I am going through the assessment process but pretty sure I have adhd and autism. I have struggled my whole life, and at times had good or not so good coping mechanisms, before understanding it could be this. But since having 2 children close together, struggled more internally. I do everything in our house, and never am on top of everything, I hide things in cupboards and am very good at hiding a lot of things tbh. My wardrobe is a total mess things just thrown in, my kids have clothes piled up to be put away but I feel like I'm at my limit. Even doing the washing, drying, cleaning and cooking utterly exhausts me.
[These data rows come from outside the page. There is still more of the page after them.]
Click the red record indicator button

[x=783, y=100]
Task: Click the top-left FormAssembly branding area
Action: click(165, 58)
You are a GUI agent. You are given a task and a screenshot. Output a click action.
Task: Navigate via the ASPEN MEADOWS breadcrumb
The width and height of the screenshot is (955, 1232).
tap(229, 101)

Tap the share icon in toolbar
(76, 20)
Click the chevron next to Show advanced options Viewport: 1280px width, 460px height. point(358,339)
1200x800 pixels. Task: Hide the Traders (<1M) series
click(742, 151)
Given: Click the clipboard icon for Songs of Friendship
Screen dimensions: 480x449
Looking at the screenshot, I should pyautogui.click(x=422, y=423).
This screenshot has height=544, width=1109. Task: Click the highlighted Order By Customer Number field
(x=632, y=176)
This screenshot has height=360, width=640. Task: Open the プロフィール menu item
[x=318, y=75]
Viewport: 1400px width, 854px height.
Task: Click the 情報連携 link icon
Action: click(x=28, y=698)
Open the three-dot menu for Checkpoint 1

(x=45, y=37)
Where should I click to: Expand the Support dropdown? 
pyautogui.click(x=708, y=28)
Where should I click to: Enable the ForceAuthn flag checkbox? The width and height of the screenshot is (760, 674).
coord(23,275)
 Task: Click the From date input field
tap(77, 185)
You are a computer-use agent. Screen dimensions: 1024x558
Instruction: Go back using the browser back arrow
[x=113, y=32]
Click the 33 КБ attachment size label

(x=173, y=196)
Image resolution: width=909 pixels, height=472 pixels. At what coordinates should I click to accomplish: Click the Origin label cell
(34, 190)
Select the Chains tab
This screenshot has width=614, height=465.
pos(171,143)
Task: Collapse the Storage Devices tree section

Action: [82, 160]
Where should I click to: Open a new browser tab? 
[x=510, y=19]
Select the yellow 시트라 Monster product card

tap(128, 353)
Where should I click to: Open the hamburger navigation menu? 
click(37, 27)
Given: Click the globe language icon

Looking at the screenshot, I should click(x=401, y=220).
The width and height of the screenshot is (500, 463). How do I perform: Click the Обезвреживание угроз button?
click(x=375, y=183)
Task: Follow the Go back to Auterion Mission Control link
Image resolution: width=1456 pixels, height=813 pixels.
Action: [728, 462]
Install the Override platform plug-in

On top of trying to manage self employment and studying, I am failing at everything. This morning he asked me why I hadn't put some clothes away and just left them on the side in his room (we are togeyher for the kids, but don't share a room, I share with the kids). And I just broke down, it was maybe 6 or 7 tshirts, I'd been in a rush and put them down whilst doing everyone else's laundry too. His room is a dump and I hate going in there so I haven't thought about it since. He says its been there 2 weeks and he's been wondering when I would do it. I said why didn't he do it if it was that important and he said he likes doing me it. Then told me my reaction was my adhd and I was being triggered and feeling offended. I said I was just pissed if he 'understands me so much' like he says he does, why he couldn't just fucking do it himself. He's gone off out to a motivational talk he booked himself on and I've got an activity to take the kids too but my whole energy has been floored. Sorry for the essay. Am I being unreasonable here? Is this my adhd? Is this me?
Part of it could be the ADHD and you are also right, he could have done it. He honestly sounds like he is taking advantage of you doing everything. So to put it short… yes your ADHD is making things more challenging and he is being an unreasonable asshole giving you all the work.